--- Aim ---
Rewrite the data listing below, changing "radio button" to "option button" and keeping every other line unchanged.

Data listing

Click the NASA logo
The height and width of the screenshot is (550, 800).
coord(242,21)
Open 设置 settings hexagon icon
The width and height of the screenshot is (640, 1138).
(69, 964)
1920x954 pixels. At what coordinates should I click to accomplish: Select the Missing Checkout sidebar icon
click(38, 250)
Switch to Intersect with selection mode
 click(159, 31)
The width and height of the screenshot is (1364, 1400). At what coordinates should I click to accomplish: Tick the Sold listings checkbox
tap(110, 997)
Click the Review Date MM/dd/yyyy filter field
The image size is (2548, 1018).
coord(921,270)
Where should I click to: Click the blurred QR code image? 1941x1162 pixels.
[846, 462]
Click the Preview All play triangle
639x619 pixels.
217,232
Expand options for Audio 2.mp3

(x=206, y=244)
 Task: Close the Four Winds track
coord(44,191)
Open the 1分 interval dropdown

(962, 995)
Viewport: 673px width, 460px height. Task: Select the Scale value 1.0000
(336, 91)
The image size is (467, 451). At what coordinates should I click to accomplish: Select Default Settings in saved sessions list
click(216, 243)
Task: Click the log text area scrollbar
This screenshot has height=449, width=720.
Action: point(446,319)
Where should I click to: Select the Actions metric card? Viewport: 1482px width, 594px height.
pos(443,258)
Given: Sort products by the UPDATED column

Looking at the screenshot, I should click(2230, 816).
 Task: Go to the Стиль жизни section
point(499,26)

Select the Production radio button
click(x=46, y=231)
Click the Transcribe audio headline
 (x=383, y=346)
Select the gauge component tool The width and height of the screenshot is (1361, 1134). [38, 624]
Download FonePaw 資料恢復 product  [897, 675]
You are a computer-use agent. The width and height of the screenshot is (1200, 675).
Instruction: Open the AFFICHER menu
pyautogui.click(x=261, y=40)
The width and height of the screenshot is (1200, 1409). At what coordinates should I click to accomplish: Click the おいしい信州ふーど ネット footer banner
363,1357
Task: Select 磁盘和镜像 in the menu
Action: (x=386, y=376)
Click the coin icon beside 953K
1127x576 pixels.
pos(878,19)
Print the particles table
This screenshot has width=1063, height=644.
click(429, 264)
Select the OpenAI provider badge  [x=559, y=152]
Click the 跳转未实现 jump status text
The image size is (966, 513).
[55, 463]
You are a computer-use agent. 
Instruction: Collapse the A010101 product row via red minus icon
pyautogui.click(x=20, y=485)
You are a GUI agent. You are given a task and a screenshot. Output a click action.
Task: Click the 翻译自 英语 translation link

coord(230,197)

--- Answer to this exercise ---
Click the NASA logo
The height and width of the screenshot is (550, 800).
coord(242,21)
Open 设置 settings hexagon icon
The width and height of the screenshot is (640, 1138).
(69, 964)
1920x954 pixels. At what coordinates should I click to accomplish: Select the Missing Checkout sidebar icon
click(38, 250)
Switch to Intersect with selection mode
 click(159, 31)
The width and height of the screenshot is (1364, 1400). At what coordinates should I click to accomplish: Tick the Sold listings checkbox
tap(110, 997)
Click the Review Date MM/dd/yyyy filter field
The image size is (2548, 1018).
coord(921,270)
Where should I click to: Click the blurred QR code image? 1941x1162 pixels.
[846, 462]
Click the Preview All play triangle
639x619 pixels.
217,232
Expand options for Audio 2.mp3

(x=206, y=244)
 Task: Close the Four Winds track
coord(44,191)
Open the 1分 interval dropdown

(962, 995)
Viewport: 673px width, 460px height. Task: Select the Scale value 1.0000
(336, 91)
The image size is (467, 451). At what coordinates should I click to accomplish: Select Default Settings in saved sessions list
click(216, 243)
Task: Click the log text area scrollbar
This screenshot has height=449, width=720.
Action: point(446,319)
Where should I click to: Select the Actions metric card? Viewport: 1482px width, 594px height.
pos(443,258)
Given: Sort products by the UPDATED column

Looking at the screenshot, I should click(2230, 816).
 Task: Go to the Стиль жизни section
point(499,26)

Select the Production option button
click(x=46, y=231)
Click the Transcribe audio headline
 (x=383, y=346)
Select the gauge component tool The width and height of the screenshot is (1361, 1134). [38, 624]
Download FonePaw 資料恢復 product  [897, 675]
You are a computer-use agent. The width and height of the screenshot is (1200, 675).
Instruction: Open the AFFICHER menu
pyautogui.click(x=261, y=40)
The width and height of the screenshot is (1200, 1409). At what coordinates should I click to accomplish: Click the おいしい信州ふーど ネット footer banner
363,1357
Task: Select 磁盘和镜像 in the menu
Action: (x=386, y=376)
Click the coin icon beside 953K
1127x576 pixels.
pos(878,19)
Print the particles table
This screenshot has width=1063, height=644.
click(429, 264)
Select the OpenAI provider badge  [x=559, y=152]
Click the 跳转未实现 jump status text
The image size is (966, 513).
[55, 463]
You are a computer-use agent. 
Instruction: Collapse the A010101 product row via red minus icon
pyautogui.click(x=20, y=485)
You are a GUI agent. You are given a task and a screenshot. Output a click action.
Task: Click the 翻译自 英语 translation link

coord(230,197)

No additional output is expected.